> PROVIDED RECORDS

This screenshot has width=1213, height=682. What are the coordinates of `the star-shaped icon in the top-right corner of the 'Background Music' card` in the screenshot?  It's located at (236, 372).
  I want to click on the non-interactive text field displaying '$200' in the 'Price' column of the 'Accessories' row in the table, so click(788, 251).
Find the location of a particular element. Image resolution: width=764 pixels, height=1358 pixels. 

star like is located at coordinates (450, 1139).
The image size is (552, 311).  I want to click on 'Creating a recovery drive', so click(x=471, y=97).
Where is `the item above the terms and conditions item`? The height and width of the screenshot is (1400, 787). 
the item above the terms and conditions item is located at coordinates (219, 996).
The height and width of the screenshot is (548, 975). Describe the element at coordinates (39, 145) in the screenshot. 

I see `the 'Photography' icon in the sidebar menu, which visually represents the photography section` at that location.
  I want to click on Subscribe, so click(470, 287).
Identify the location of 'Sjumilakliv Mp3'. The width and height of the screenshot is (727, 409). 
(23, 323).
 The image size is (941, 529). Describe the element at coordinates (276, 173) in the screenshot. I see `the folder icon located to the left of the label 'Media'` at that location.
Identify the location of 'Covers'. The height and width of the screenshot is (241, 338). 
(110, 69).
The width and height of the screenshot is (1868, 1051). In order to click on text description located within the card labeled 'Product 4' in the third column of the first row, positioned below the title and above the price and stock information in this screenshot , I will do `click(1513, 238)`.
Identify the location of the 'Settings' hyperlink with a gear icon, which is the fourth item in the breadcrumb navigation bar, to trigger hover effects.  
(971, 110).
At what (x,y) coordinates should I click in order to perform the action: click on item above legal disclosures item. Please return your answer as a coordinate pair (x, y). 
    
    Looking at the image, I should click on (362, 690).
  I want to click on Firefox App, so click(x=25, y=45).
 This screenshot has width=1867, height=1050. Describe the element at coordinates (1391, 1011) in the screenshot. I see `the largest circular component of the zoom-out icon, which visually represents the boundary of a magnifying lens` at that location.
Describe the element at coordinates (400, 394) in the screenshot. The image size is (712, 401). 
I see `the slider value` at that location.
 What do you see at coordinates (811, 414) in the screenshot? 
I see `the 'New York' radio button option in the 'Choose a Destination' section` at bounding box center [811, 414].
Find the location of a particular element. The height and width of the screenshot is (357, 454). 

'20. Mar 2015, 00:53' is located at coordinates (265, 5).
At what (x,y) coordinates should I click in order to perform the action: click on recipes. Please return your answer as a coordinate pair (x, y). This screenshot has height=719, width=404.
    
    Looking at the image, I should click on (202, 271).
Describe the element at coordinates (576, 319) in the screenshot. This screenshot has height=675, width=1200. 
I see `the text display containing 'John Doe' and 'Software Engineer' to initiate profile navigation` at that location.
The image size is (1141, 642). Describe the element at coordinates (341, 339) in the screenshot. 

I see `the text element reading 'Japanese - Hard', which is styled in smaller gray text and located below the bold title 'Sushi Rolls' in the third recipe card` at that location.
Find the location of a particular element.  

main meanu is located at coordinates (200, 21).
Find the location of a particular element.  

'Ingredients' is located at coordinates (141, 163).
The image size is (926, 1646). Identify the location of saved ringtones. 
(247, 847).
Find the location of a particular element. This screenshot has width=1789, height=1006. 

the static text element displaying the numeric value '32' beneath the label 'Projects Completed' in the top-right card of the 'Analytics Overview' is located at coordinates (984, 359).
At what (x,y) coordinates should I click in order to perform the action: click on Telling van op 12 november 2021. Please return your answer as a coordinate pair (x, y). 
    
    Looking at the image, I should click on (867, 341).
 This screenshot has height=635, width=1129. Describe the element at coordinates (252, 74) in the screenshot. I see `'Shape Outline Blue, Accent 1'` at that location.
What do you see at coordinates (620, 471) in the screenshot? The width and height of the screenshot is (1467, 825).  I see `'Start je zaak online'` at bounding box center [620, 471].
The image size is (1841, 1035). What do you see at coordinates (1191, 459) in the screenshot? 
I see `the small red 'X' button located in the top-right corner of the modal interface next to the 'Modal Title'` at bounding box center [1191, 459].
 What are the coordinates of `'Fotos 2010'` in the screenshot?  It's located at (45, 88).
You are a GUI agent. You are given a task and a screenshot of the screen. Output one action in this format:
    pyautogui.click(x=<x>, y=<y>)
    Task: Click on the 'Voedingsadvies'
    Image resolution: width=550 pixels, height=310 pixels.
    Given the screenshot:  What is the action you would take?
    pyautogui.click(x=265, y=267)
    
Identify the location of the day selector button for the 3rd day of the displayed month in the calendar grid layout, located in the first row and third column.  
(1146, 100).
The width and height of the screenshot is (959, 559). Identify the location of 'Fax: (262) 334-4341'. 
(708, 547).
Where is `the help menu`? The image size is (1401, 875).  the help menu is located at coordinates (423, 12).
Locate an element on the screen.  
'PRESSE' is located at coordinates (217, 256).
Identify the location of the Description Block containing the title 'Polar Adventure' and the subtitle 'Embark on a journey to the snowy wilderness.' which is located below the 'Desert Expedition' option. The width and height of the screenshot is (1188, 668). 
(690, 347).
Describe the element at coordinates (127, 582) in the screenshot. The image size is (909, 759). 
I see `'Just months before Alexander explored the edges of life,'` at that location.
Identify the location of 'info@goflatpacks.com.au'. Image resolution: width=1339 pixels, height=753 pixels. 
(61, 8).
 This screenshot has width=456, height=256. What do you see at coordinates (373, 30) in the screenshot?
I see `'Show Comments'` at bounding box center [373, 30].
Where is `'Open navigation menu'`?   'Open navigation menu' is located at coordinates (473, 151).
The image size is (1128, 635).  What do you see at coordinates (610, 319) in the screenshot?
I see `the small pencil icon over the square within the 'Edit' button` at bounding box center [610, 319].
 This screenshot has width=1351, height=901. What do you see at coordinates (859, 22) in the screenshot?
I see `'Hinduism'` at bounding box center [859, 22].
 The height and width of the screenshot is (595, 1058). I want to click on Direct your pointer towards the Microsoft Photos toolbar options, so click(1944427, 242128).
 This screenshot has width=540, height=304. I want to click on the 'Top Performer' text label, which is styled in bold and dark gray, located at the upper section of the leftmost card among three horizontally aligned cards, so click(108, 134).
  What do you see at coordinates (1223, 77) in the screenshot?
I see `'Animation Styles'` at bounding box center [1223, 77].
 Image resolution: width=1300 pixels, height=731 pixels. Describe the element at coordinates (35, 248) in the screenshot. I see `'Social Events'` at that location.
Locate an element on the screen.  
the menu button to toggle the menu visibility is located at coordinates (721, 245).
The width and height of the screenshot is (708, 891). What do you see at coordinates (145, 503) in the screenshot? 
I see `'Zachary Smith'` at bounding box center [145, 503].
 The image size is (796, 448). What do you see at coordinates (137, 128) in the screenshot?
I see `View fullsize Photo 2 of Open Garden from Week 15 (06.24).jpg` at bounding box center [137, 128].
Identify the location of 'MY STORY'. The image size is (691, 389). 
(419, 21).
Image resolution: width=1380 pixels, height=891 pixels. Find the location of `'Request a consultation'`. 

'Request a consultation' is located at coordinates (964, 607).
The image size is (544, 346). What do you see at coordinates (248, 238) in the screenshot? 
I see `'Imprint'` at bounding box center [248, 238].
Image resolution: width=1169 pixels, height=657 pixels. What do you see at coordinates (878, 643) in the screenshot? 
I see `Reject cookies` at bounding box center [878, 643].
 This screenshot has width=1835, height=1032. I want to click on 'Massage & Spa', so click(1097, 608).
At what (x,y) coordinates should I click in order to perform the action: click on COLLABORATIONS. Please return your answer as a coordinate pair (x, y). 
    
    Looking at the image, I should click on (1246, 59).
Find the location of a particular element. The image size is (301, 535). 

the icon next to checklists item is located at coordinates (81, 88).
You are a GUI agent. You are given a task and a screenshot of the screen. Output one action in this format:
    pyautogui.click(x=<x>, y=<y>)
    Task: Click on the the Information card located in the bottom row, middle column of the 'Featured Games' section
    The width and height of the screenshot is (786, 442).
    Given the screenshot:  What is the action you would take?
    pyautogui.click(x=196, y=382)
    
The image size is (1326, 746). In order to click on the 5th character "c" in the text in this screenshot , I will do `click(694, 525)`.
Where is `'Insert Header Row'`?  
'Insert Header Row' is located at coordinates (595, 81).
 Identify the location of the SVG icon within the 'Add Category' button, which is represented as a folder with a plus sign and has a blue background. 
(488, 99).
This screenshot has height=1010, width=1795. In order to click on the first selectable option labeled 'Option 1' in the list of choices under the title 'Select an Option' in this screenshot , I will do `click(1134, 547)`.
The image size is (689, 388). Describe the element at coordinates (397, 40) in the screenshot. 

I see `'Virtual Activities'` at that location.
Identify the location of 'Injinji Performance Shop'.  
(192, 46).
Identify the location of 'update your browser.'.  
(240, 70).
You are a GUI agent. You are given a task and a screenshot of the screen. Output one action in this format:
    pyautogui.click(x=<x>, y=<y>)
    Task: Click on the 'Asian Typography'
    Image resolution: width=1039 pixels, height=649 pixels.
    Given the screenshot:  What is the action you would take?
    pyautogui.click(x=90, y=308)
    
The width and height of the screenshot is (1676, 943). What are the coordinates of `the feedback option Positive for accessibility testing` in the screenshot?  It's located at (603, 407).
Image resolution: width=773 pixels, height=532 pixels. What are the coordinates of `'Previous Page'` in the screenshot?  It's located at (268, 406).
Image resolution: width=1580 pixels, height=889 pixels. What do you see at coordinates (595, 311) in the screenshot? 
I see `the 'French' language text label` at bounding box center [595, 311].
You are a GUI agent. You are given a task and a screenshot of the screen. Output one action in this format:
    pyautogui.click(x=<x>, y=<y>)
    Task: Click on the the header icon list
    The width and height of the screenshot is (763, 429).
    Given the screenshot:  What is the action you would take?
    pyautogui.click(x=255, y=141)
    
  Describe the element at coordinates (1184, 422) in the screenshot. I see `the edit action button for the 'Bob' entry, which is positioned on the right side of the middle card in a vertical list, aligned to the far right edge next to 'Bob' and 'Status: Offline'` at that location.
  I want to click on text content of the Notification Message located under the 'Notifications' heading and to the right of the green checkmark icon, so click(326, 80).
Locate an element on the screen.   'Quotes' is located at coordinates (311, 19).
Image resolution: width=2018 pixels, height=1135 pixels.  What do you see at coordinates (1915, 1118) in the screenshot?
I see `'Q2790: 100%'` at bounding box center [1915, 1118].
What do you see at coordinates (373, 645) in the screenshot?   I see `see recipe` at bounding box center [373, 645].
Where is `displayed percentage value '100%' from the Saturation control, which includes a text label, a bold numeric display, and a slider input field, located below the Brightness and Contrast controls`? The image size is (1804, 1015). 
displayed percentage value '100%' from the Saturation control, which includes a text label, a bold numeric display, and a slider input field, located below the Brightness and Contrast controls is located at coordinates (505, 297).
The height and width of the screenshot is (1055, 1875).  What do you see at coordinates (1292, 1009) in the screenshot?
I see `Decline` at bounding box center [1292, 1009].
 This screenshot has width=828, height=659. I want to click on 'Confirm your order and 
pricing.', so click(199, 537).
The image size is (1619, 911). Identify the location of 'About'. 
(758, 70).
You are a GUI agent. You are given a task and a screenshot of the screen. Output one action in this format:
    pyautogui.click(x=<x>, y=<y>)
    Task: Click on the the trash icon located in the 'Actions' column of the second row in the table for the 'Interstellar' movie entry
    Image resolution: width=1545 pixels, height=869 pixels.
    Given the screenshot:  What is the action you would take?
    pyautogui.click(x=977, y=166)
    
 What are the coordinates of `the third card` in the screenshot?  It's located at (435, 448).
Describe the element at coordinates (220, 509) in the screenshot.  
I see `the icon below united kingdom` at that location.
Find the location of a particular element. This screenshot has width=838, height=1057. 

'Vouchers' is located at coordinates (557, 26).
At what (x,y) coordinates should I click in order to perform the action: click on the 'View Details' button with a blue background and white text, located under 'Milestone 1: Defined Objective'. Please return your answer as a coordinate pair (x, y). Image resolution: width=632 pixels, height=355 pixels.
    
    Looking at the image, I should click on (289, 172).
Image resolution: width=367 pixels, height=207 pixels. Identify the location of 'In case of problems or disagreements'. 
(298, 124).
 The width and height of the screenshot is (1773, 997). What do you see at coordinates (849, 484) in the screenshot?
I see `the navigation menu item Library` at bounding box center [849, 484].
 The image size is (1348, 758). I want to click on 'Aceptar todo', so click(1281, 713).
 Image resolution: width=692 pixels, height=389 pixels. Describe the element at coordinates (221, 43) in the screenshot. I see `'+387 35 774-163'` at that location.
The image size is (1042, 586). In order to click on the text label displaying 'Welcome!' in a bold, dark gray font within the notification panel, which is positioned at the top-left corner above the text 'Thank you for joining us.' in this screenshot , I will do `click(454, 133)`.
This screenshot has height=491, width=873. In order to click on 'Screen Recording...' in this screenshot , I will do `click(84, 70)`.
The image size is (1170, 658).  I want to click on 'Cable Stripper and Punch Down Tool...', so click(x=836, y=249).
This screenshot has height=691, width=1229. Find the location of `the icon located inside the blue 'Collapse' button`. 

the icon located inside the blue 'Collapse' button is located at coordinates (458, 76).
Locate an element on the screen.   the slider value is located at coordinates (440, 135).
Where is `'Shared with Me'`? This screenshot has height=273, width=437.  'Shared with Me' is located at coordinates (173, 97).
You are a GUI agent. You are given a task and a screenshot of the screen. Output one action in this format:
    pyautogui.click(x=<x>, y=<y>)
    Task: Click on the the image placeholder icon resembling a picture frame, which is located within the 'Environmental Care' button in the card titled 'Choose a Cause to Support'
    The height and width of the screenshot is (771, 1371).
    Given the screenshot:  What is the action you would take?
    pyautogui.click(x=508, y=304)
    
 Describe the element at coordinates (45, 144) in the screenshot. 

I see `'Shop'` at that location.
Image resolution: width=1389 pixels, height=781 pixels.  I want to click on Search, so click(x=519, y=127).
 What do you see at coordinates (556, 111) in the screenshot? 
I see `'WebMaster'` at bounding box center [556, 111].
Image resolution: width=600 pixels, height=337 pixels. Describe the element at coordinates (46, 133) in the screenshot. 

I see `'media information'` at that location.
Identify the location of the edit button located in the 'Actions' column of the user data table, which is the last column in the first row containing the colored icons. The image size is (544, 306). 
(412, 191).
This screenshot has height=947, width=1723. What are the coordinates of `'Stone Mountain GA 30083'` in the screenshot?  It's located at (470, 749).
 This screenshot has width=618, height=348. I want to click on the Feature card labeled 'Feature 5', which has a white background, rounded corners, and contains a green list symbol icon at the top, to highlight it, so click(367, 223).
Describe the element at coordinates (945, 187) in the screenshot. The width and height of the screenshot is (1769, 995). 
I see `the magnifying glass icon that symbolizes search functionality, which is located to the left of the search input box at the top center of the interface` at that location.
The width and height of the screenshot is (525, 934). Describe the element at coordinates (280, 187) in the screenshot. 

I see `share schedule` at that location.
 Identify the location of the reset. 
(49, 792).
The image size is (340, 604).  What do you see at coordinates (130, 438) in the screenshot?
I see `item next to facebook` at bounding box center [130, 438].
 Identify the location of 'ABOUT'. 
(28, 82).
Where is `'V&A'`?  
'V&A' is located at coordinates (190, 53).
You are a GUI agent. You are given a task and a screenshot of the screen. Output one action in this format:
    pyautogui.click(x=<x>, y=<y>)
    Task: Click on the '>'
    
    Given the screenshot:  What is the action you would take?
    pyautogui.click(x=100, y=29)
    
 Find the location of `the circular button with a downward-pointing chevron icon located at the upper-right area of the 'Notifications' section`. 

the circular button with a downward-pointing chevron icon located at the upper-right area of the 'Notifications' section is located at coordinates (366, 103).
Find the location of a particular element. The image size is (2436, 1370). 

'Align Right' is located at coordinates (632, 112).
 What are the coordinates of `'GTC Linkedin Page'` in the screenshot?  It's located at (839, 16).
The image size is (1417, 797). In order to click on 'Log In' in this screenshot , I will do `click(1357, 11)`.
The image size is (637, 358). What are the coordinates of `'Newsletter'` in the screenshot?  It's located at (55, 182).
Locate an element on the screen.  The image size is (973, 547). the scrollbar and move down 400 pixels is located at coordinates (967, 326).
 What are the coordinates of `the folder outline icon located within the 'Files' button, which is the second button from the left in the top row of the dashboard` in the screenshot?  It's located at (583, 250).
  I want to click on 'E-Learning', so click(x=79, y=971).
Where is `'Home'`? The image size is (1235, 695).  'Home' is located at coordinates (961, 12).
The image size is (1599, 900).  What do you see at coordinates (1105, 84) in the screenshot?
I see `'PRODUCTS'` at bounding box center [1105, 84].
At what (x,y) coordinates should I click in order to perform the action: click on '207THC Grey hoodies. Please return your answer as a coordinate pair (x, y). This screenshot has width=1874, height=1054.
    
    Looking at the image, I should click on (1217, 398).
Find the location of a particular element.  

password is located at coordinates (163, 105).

> DIRECTIONS FOR THIS TASK
Copy the records from the line with "What do you see at coordinates (556, 111)" through the line with "(412, 191)." exactly as they appear, including both of those lines.

> RESPONSE TO THIS TASK
 What do you see at coordinates (556, 111) in the screenshot? 
I see `'WebMaster'` at bounding box center [556, 111].
Image resolution: width=600 pixels, height=337 pixels. Describe the element at coordinates (46, 133) in the screenshot. 

I see `'media information'` at that location.
Identify the location of the edit button located in the 'Actions' column of the user data table, which is the last column in the first row containing the colored icons. The image size is (544, 306). 
(412, 191).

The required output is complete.